See Section_accelerate of the manual for more instructions on how to use the accelerated styles effectively.
Restart, fix_modify, output, run start/stop, minimize info:
No information about the rigid and rigid/small and rigid/nve fixes are written to binary restart files. For style rigid/nvt the state of the Nose/Hoover thermostat is written to binary restart files. See the read_restart command for info on how to re-specify a fix in an input script that reads a restart file, so that the operation of the fix continues in an uninterrupted fashion.
The fix_modify energy option is supported by the rigid/nvt fix to add the energy change induced by the thermostatting to the system's potential energy as part of thermodynamic output.
The fix_modify temp and press options are supported by the rigid/npt and rigid/nph fixes to change the computes used to calculate the instantaneous pressure tensor. Note that the rigid/nvt fix does not use any external compute to compute instantaneous temperature.
The rigid and rigid/small and rigid/nve fixes compute a global scalar which can be accessed by various output commands. The scalar value calculated by these fixes is "intensive". The scalar is the current temperature of the collection of rigid bodies. This is averaged over all rigid bodies and their translational and rotational degrees of freedom. The translational energy of a rigid body is 1/2 m v^2, where m = total mass of the body and v = the velocity of its center of mass. The rotational energy of a rigid body is 1/2 I w^2, where I = the moment of inertia tensor of the body and w = its angular velocity. Degrees of freedom constrained by the force and torque keywords are removed from this calculation, but only for the rigid and rigid/nve fixes.
The rigid/nvt, rigid/npt, and rigid/nph fixes compute a global scalar which can be accessed by various output commands. The scalar value calculated by these fixes is "extensive". The scalar is the cumulative energy change due to the thermostatting and barostatting the fix performs.
All of the rigid fixes except rigid/small compute a global array of values which can be accessed by various output commands. The number of rows in the array is equal to the number of rigid bodies.
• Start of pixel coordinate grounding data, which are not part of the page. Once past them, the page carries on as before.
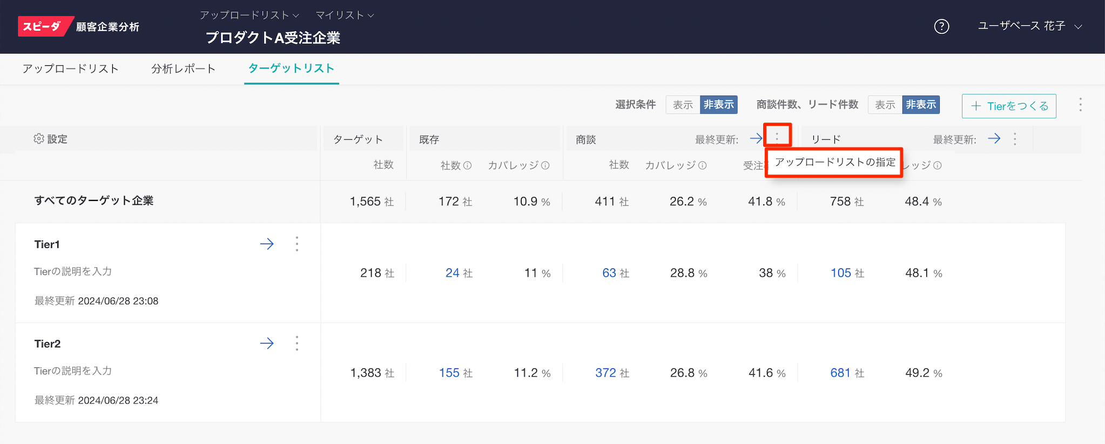Click the Tierをつくる button
Screen dimensions: 1105x444
point(1009,106)
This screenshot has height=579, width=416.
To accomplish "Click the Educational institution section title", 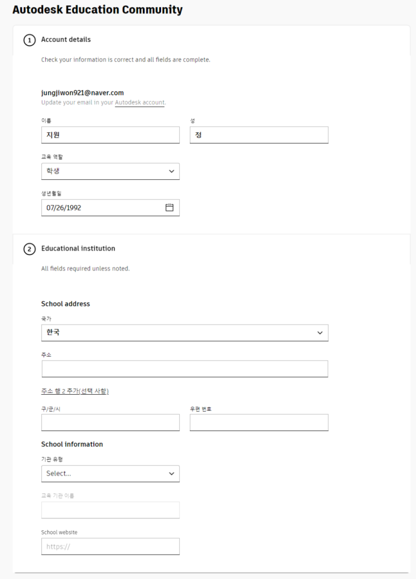I will pyautogui.click(x=78, y=248).
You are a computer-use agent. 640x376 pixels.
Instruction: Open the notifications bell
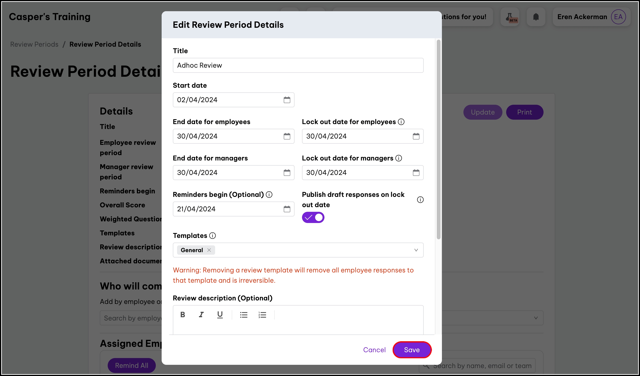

The number of columns is 15. Thus for each rigid body, 15 values are stored: the xyz coords of the center of mass (COM), the xyz components of the COM velocity, the xyz components of the force acting on the COM, the xyz components of the torque acting on the COM, and the xyz image flags of the COM, which have the same meaning as image flags for atom positions (see the "dump" command). The force and torque values in the array are not affected by the force and torque keywords in the fix rigid command; they reflect values before any changes are made by those keywords.
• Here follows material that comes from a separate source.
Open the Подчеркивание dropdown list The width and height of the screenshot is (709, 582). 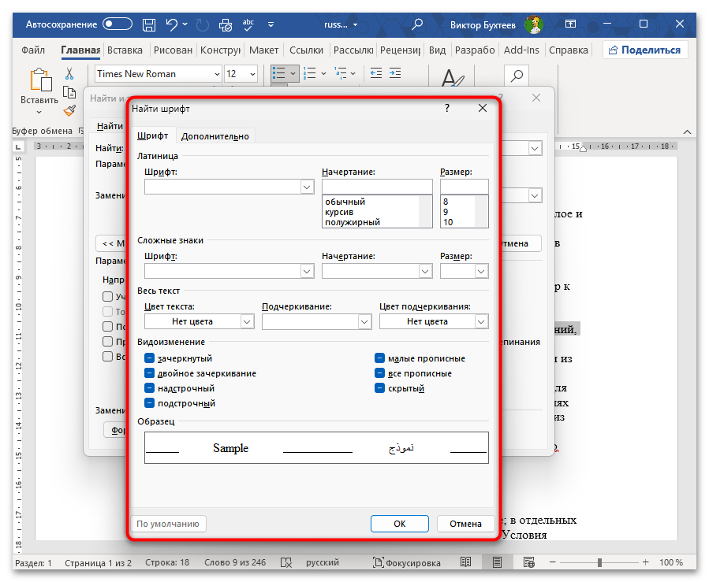tap(364, 321)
The ordering of the rigid bodies (by row in the array) is as follows. For the single keyword there is just one rigid body. For the molecule keyword, the bodies are ordered by ascending molecule ID. For the group keyword, the list of group IDs determines the ordering of bodies.
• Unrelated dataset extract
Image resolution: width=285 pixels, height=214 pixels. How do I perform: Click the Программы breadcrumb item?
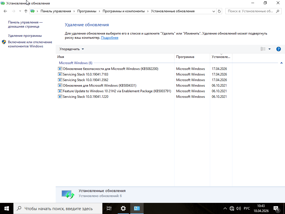click(x=87, y=11)
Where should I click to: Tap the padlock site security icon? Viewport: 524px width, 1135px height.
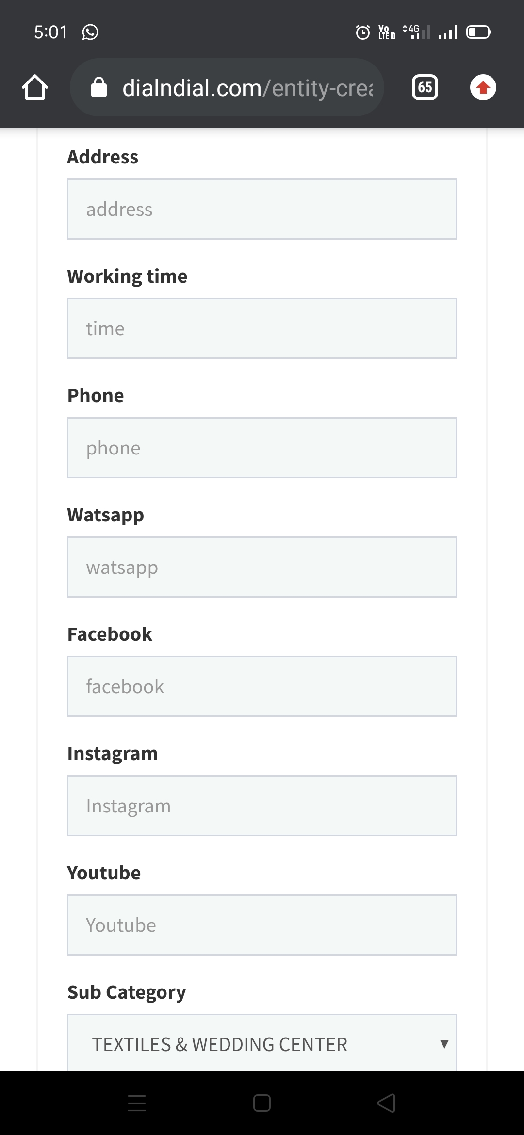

The array values calculated by these fixes are "intensive", meaning they are independent of the number of atoms in the simulation.
No parameter of these fixes can be used with the start/stop keywords of the run command. These fixes are not invoked during energy minimization.
These fixes are all part of the RIGID package. It is only enabled if LAMMPS was built with that package. See the Making LAMMPS section for more info.
delete_bonds, neigh_modify exclude
The option defaults are force * on on on and torque * on on on, meaning all rigid bodies are acted on by center-of-mass force and torque. Also Tchain = Pchain = 10, Titer = 1, Torder = 3.
(Hoover) Hoover, Phys Rev A, 31, 1695 (1985).
(Kamberaj) Kamberaj, Low, Neal, J Chem Phys, 122, 224114 (2005).
(Martyna) Martyna, Klein, Tuckerman, J Chem Phys, 97, 2635 (1992); Martyna, Tuckerman, Tobias, Klein, Mol Phys, 87, 1117.
(Miller) Miller, Eleftheriou, Pattnaik, Ndirango, and Newns, J Chem Phys, 116, 8649 (2002).
(Zhang) Zhang, Glotzer, Nanoletters, 4, 1407-1413 (2004).